======== Material for this task ========

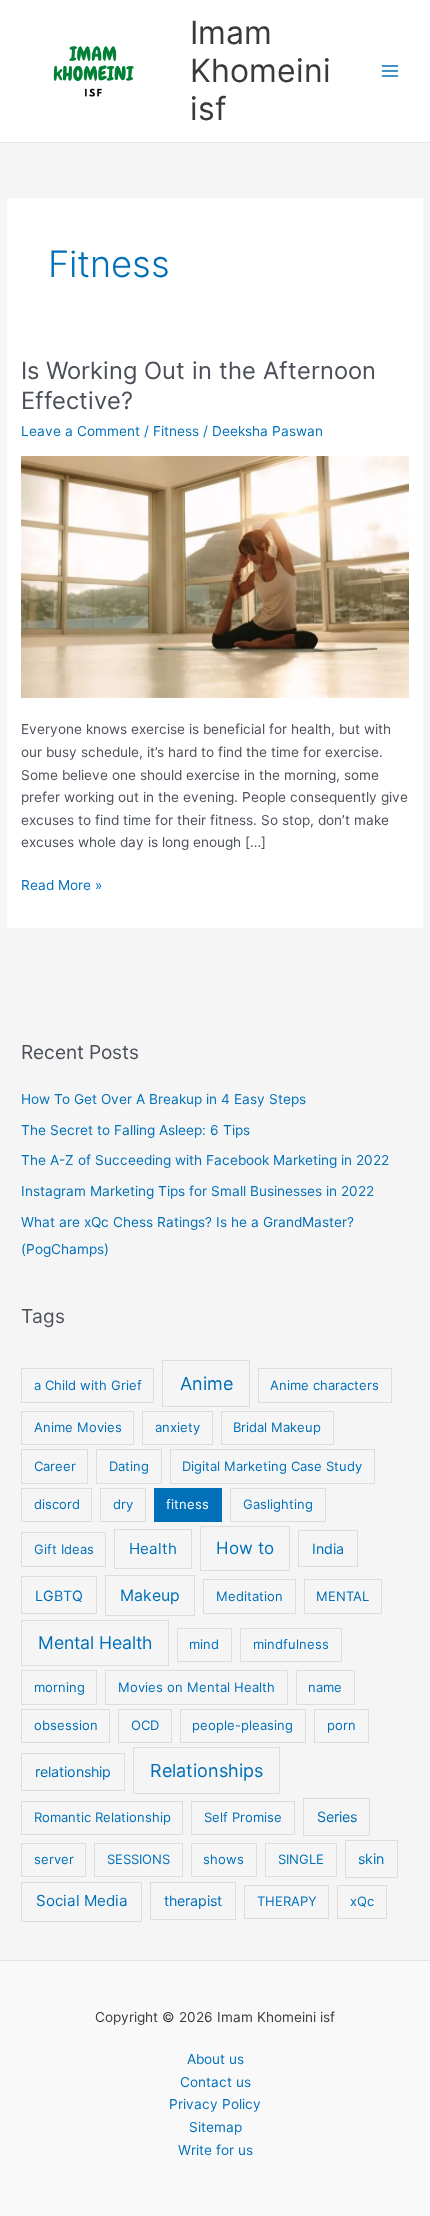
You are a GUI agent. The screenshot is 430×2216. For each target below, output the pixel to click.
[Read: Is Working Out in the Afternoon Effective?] (215, 575)
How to (245, 1548)
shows (223, 1859)
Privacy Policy (215, 2104)
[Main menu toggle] (390, 71)
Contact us (215, 2082)
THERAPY (287, 1901)
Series (337, 1816)
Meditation (249, 1596)
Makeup (150, 1595)
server (54, 1859)
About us (215, 2059)
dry (123, 1504)
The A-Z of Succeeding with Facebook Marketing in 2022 (205, 1160)
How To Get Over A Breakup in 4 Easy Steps (163, 1099)
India (328, 1548)
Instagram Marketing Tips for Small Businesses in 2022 (197, 1191)
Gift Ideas (64, 1549)
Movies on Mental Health (196, 1687)
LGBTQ (59, 1595)
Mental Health (95, 1642)
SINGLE (301, 1859)
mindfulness (291, 1644)
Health (153, 1548)
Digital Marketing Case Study (272, 1466)
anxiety (177, 1427)
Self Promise (243, 1817)
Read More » (61, 886)
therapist (193, 1900)
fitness (187, 1504)
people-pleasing (242, 1725)
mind (204, 1644)
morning (59, 1687)
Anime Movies (78, 1427)
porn (341, 1725)
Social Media (82, 1900)
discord (57, 1504)
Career (55, 1466)
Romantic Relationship (102, 1817)
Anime (206, 1383)
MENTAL (342, 1596)
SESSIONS (138, 1859)
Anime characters (324, 1385)
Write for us (215, 2150)
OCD (145, 1725)
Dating (129, 1466)
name (325, 1687)
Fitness (176, 431)
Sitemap (215, 2127)
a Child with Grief (88, 1385)
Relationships (206, 1770)
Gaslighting (278, 1504)
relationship (73, 1771)
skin (371, 1858)
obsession (66, 1725)
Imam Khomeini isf (260, 71)
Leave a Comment (80, 431)
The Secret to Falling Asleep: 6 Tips (135, 1130)
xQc (362, 1901)
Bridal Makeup (277, 1427)
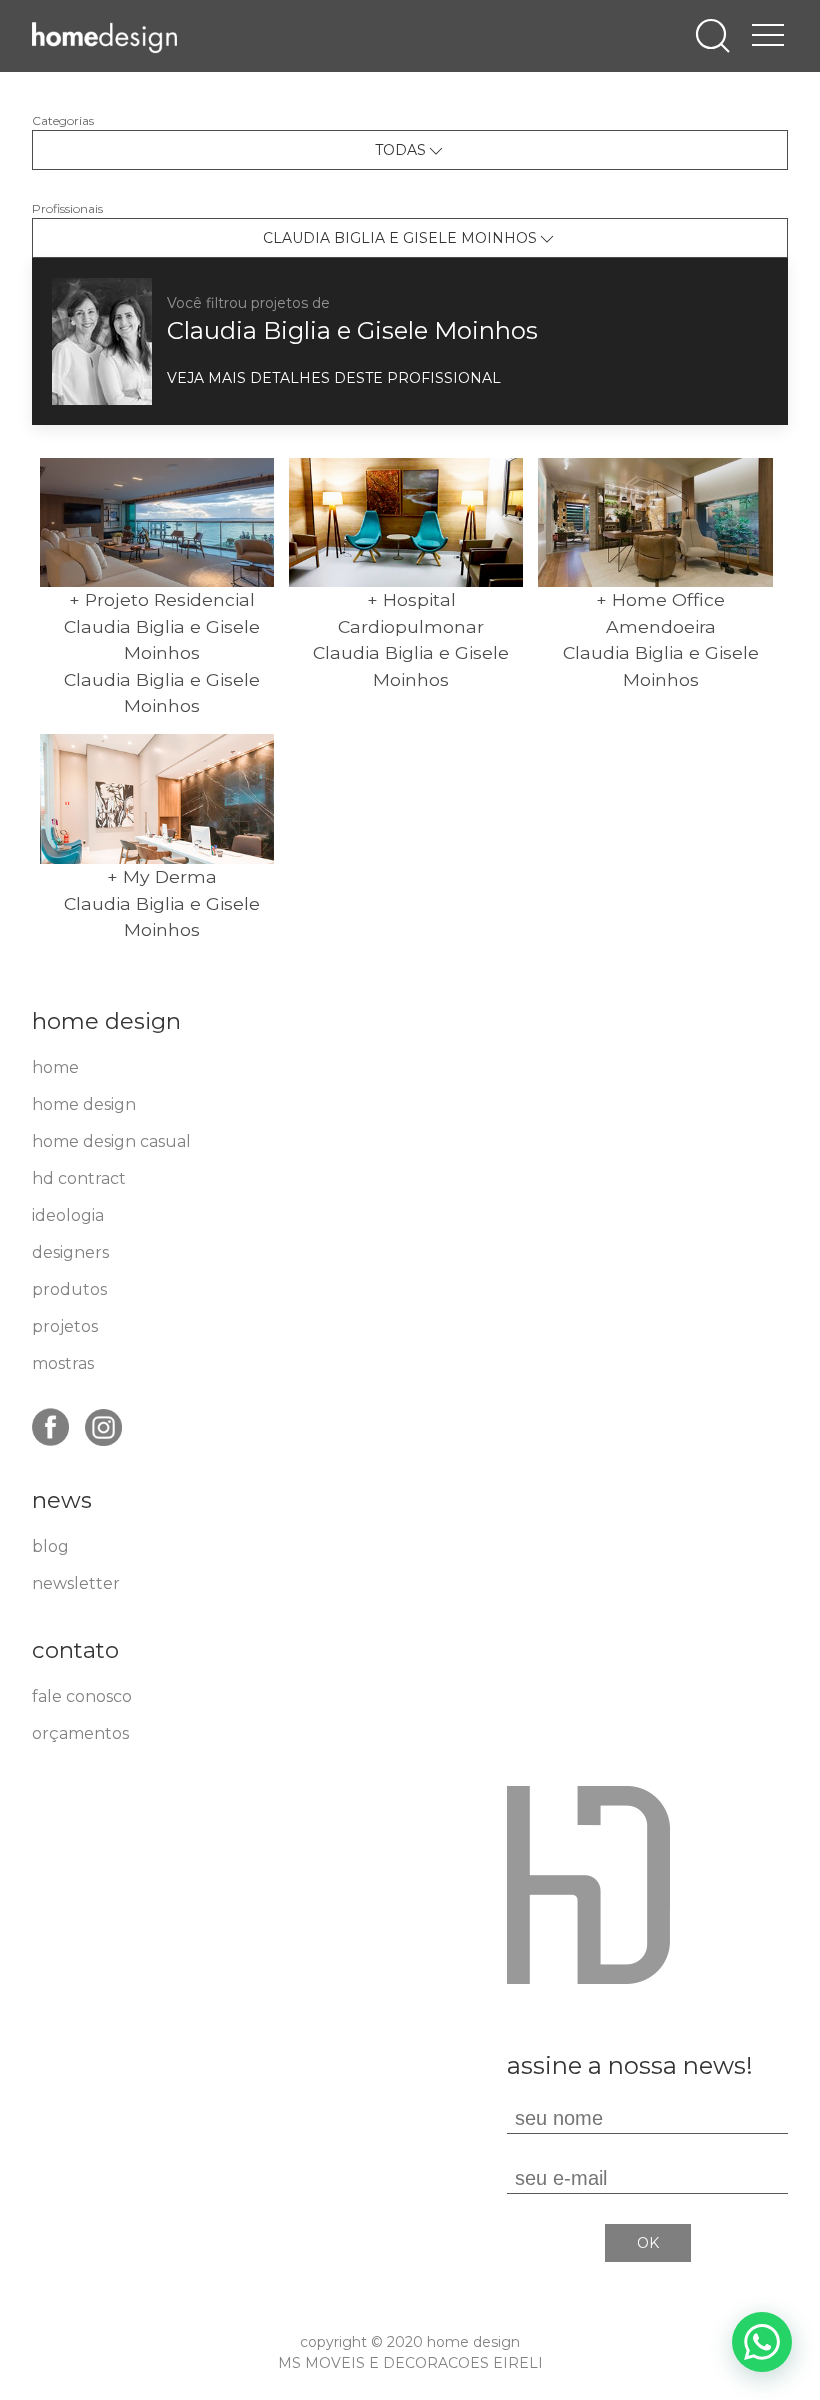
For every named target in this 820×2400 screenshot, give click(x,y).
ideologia (68, 1215)
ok (648, 2243)
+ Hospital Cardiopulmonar (411, 612)
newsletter (76, 1583)
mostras (63, 1363)
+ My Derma (162, 876)
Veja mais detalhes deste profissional (334, 378)
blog (50, 1546)
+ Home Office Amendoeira (660, 612)
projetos (65, 1326)
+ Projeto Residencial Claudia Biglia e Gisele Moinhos (162, 626)
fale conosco (82, 1696)
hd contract (79, 1178)
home (55, 1067)
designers (70, 1252)
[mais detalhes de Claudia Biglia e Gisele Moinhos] (102, 340)
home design (84, 1104)
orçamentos (80, 1733)
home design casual (111, 1141)
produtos (69, 1289)
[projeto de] (157, 523)
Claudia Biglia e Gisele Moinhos (352, 330)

========

● **Work instruction**
Output only the lines from the one that contains "fale conosco (82, 1696)" through the final line of the records, exactly as given.

● **Answer to this task**
fale conosco (82, 1696)
hd contract (79, 1178)
home (55, 1067)
designers (70, 1252)
[mais detalhes de Claudia Biglia e Gisele Moinhos] (102, 340)
home design (84, 1104)
orçamentos (80, 1733)
home design casual (111, 1141)
produtos (69, 1289)
[projeto de] (157, 523)
Claudia Biglia e Gisele Moinhos (352, 330)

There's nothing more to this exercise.